A CSP can provide protection against all of these. With a CSP, you can:

- define the permitted sources for JavaScript files and other resources, effectively blocking loads from `https://evil.example.com`

- disable inline script tags

- allow only script tags which have the correct nonce or hash set

- disable inline event handlers

- disable `javascript:` URLs

- disable dangerous APIs like `eval()`

In the next section we'll go over the tools CSP provides to do these things.

> [!NOTE]

> Setting a CSP is not an alternative to sanitizing input. Websites should sanitize input _and_ set a CSP, providing defense in depth against XSS.

### Fetch directives

Fetch directives are used to specify a particular category of resource that a document is allowed to load — such as JavaScript, CSS stylesheets, images, fonts, and so on.
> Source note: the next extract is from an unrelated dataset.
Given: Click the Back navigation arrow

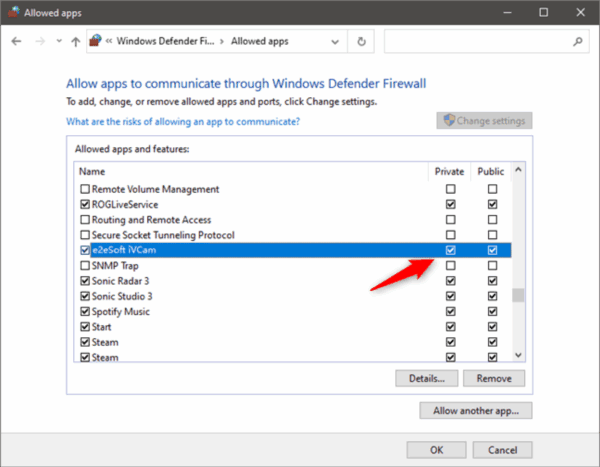Looking at the screenshot, I should 17,42.
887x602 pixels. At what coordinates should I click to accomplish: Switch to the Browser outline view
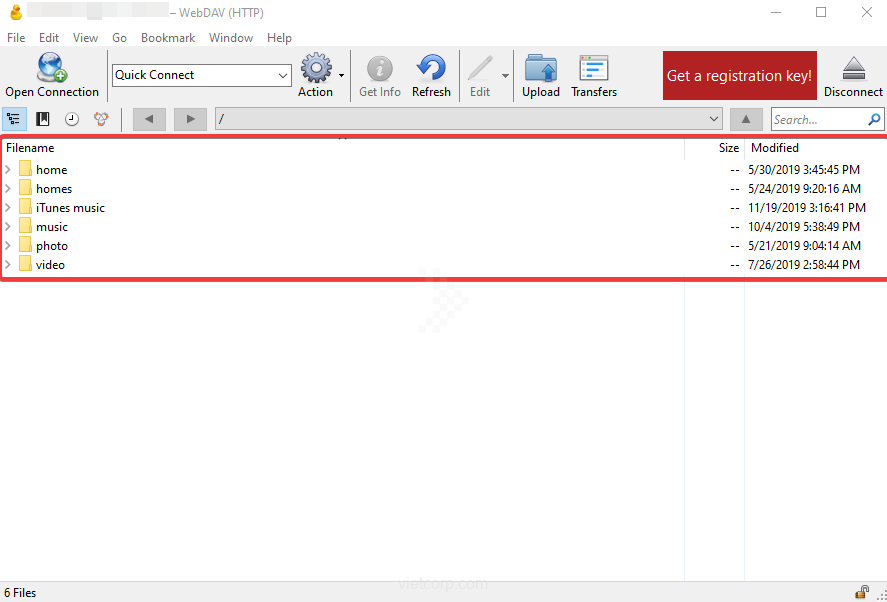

There are different fetch directives for different types of resource. For example:

- [`script-src`](/en-US/docs/Web/HTTP/Headers/Content-Security-Policy/script-src) sets allowed sources for JavaScript.

- [`style-src`](/en-US/docs/Web/HTTP/Headers/Content-Security-Policy/style-src) sets allowed sources for CSS stylesheets.

- [`img-src`](/en-US/docs/Web/HTTP/Headers/Content-Security-Policy/img-src) sets allowed sources for images.

One special fetch directive is `default-src`, which sets a fallback policy for all resources whose directives are not explicitly listed.

For the complete set of fetch directives, see the [reference documentation](/en-US/docs/Web/HTTP/Headers/Content-Security-Policy#fetch_directives).

Each fetch directive is specified as either the single keyword `'none'` or one or more _source expressions_, separated by spaces. When more than one source expression is listed: if any of the methods allow the resource, then the resource is allowed.

For example, the CSP below sets two fetch directives:

- `default-src` is given the single source expression `'self'`

- `img-src` is given two source expressions: `'self'` and `example.com`


The effect of this is that:

- images must be either same-origin with the document, or loaded from `example.com`

- all other resources must be same-origin with the document.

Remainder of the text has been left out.